For decades after Alexander Bickel’s work, concern with the “countermajoritarian difficulty”– the question of how to justify judicial review in a democratic society–dominated American constitutional scholarship. In recent years, a number of commentators and legal scholars, most significantly my colleague Barry Friedman in his magisterial recent book, The Will of the People, have sought to dissolve this question or suggest it is passé. They argue that there is, as a matter of history and fact, no countermajoritarian difficulty about which to worry. The Supreme Court cannot and does not stray too far from “mainstream public opinion.” If it does, larger political forces bring the Court back into line; the Justices, knowing this, do not wander far. And a central chapter in this new story is the Court’s dramatic confrontation with the New Deal, in which the Court eventually bowed in the face of the New Deal’s transformative constitutional vision.

“The lesson of 1937” is central to modern American constitutional history, as well as to the self-understanding of constitutional law and theory today. But what exactly is that lesson? The conventional takeaway is that public opinion controls the Court. I would recast that wisdom by building in many more qualifications: in a sustained conflict, concerning the most momentous issues of the day, between the Court and an overwhelming consensus across the political branches and the public, the Court will eventually lose if a President gets enough appointments to seize control of the Court. The importance of Jeff Sheshol’s engrossing new book, Supreme Power, is that it shows just how importantis each and every one of those qualifiers. Sheshol’s book has received plenty of (deservedly glowing) attention already, but I write about it here because I do not think its implications for understanding the relationship between the Court and politics have been properly appreciated. Far from confirming the conventional view about “the lesson of 1937,” Supreme Power can be read as turning that lesson on its head: Supreme Power shows that judicial review can remain remarkably independent and countermajoritarian, for only a concatenation of the most extraordinary circumstances will provoke politics and public opinion into imposing major constraints on the modern Court.

First, Supreme Power reveals (or teaches us) just how breathtaking was the Court’s challenge to the political branches. We are all aware of the major highlights–the Court’s invalidation of the National Industrial Recovery Act (NIRA) or the Agricultural Adjustment Act (AAA). But consider the range of national and state legislation or Presidential action the Court held unconstitutional in one seventeen-month period starting in January, 1935: the NIRA, both its Codes of Fair Competition, and the President’s power to control the flow of contraband oil across state lines; the Railroad Retirement Act; the Frazier-Lemke Farm Mortgage Moratorium Act; the effort of the President to get the administrative agencies to reflect his political vision (Humphrey’s Executor); the Home Owners’ Loan Act; a federal tax on liquor dealers; the AAA; efforts of the new SEC’s attempt to subpoena records to enforce the securities laws; the Guffey Coal Act; the Municipal Bankruptcy Act, which Congress passed to enable local governments to use the bankruptcy process; and, ultimately in Morehead v.

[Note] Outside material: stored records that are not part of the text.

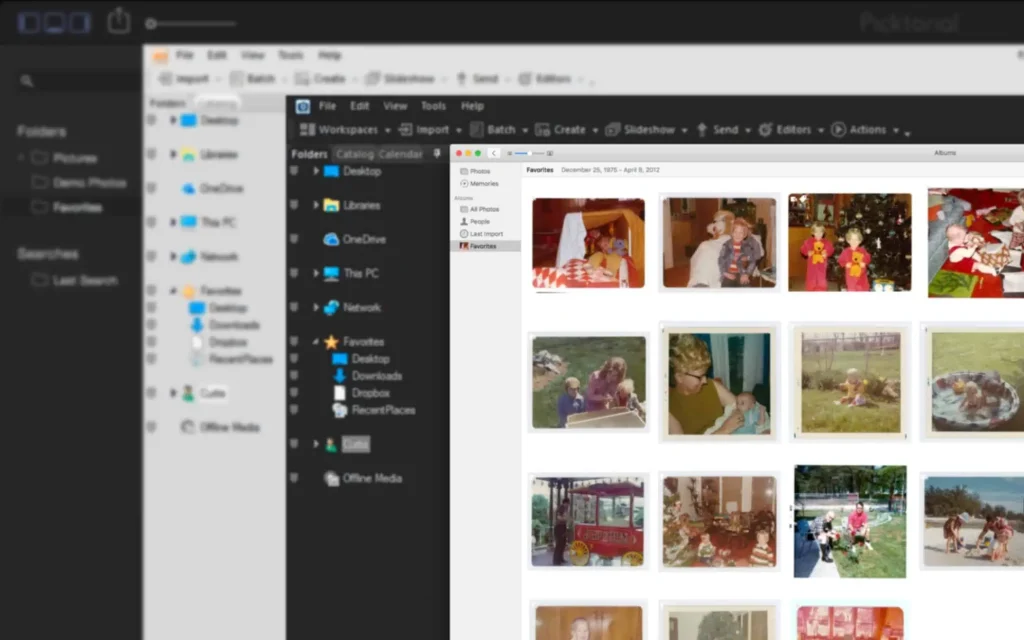
Task: Select the Christmas tree photo thumbnail
Action: click(849, 242)
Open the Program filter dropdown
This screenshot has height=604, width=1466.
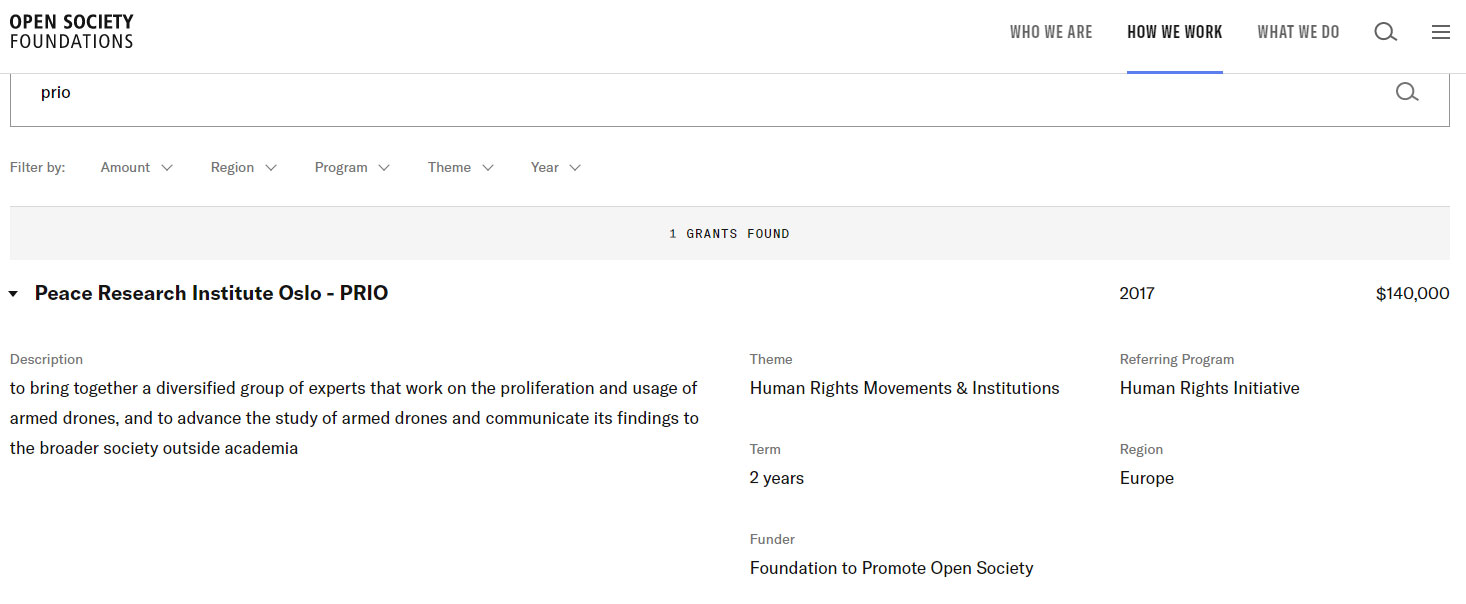tap(352, 168)

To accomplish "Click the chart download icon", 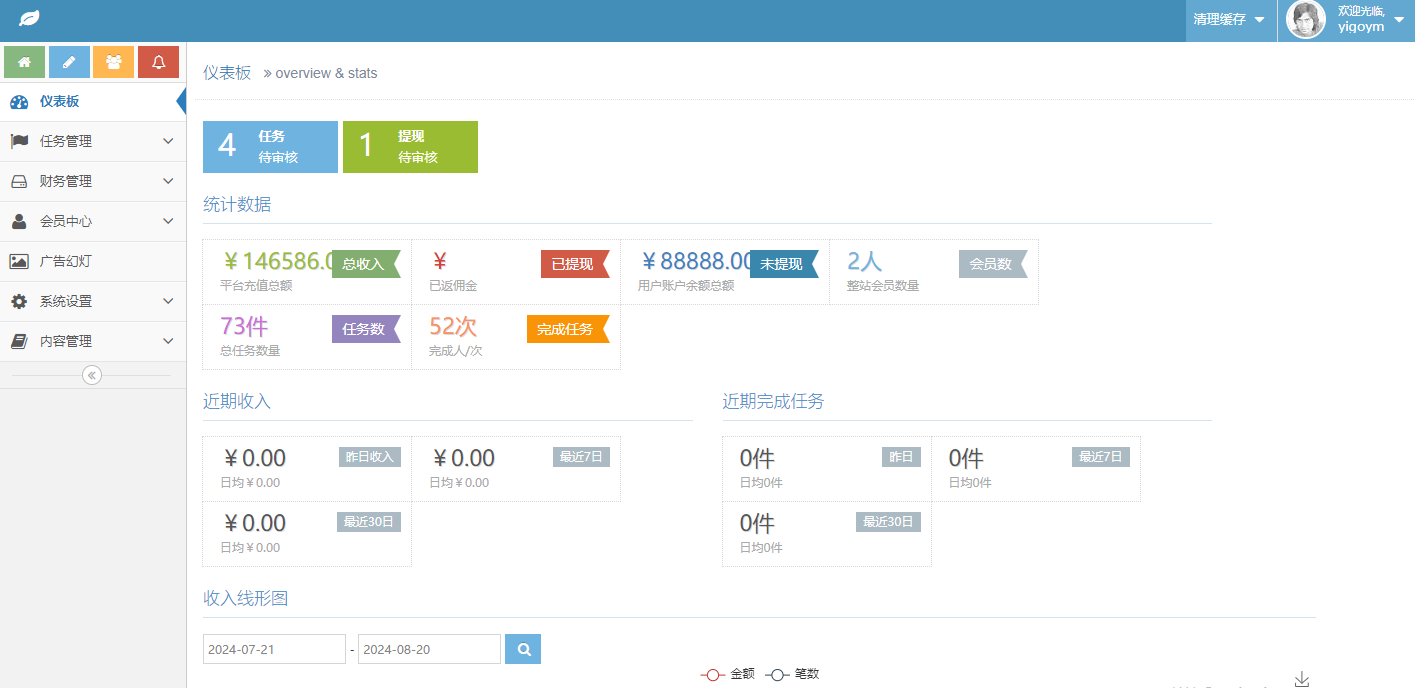I will 1301,679.
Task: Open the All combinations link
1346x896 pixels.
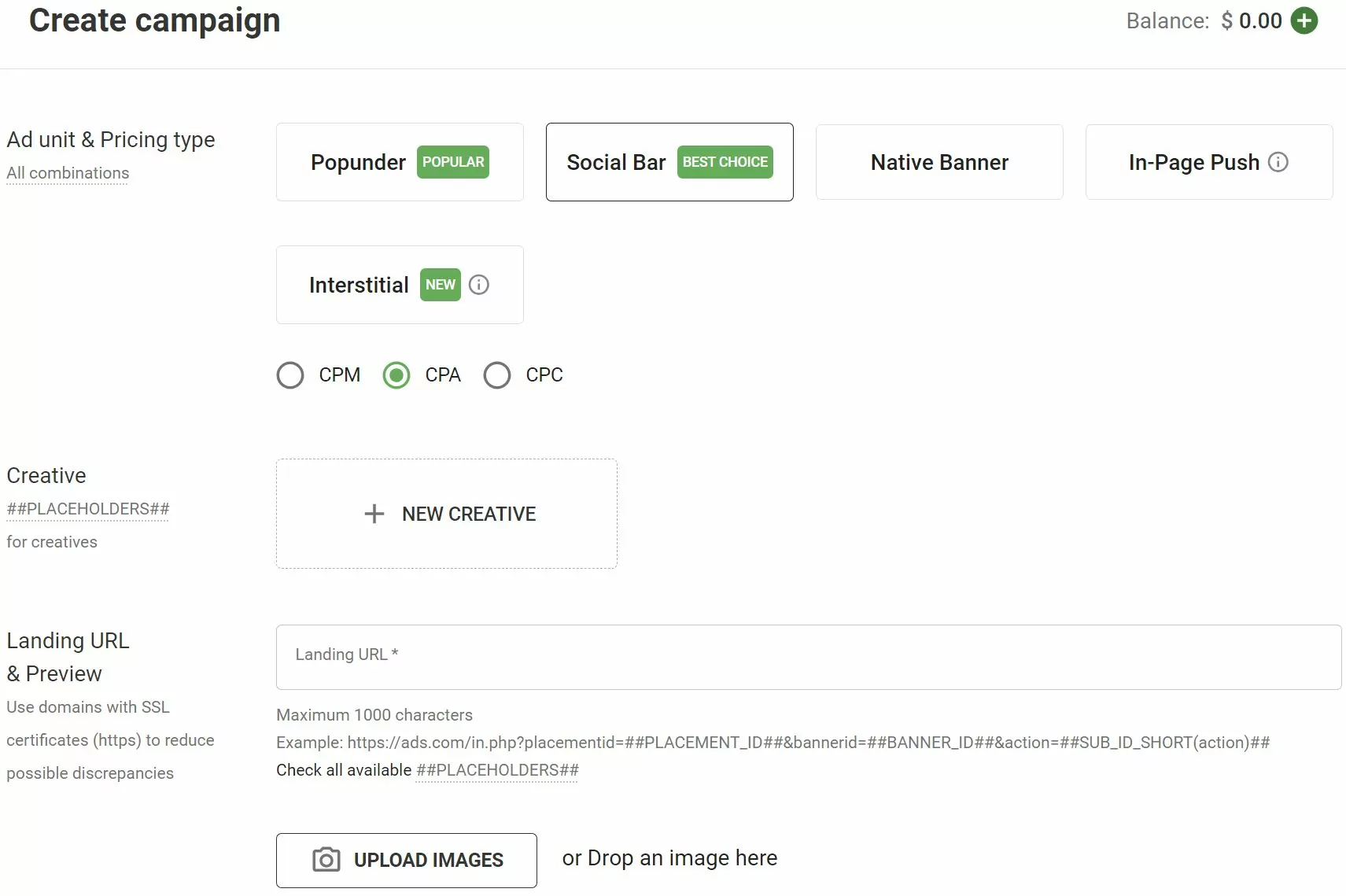Action: (67, 173)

Tipaldo, minimum-wage laws on the books in a third of the states, in some cases, for decades (some of these decisions have withstood the test of time, but most, of course, have not). In the summer of 1935, Shesol notes, more than 100 district judges held Acts of Congress unconstitutional, issuing more than 1,600 injunctions against New Deal legislation. Moreover, at least some of these issues cut to the bone of the average person; a window into the salience of the Court’s actions is provided in the comments of the founder of the ACLU, at a town meeting, who said: “Something is seething in America today. . . . We are either going to get out of this mess by a change in the Court or with machine guns on street corners.” What would the modern Court have to do, and in what context, to come close to all this?

Yet even so, Supreme Power provides a rich retelling of how vehement, geographically widespread, and bipartisan the resistance was to FDR’s legislative assault on the Court. FDR’s Court-packing plan was in dire shape politically long before the Court’s “switch in time” took the last wind out of that effort–despite the fact, as well, that the plan was the first piece of legislation FDR put forward after having just won the biggest landslide in American history. Two-thirds of the newspapers that had endorsed FDR came out immediately and vociferously against the plan. The most common charge was that FDR was seeking “dictatorial powers,” a particularly resonant charge. Telegrams to Congress, a leading gauge of public opinion at the time, flowed overwhelmingly, and with passionate intensity, against the plan. Some leading Progressive Democrats in the Senate, like Hiram Johnson and George Norris, quickly bolted from FDR and defended the Court’s independence; conservative Democrats wanted no part of the plan; a leading Western Democrat, Senator Wheeler, announced he would lead the fight against the plan; FDR’s Vice President did little to conceal his disdain for Court packing; Republicans sat silently and let the Democratic Party tear itself apart. And the Court, too, has tools to fight back: Chief Justice Hughes sent a letter, with devastating effect, to the Senate Judiciary committee that took apart FDR’s justifications for Court-packing.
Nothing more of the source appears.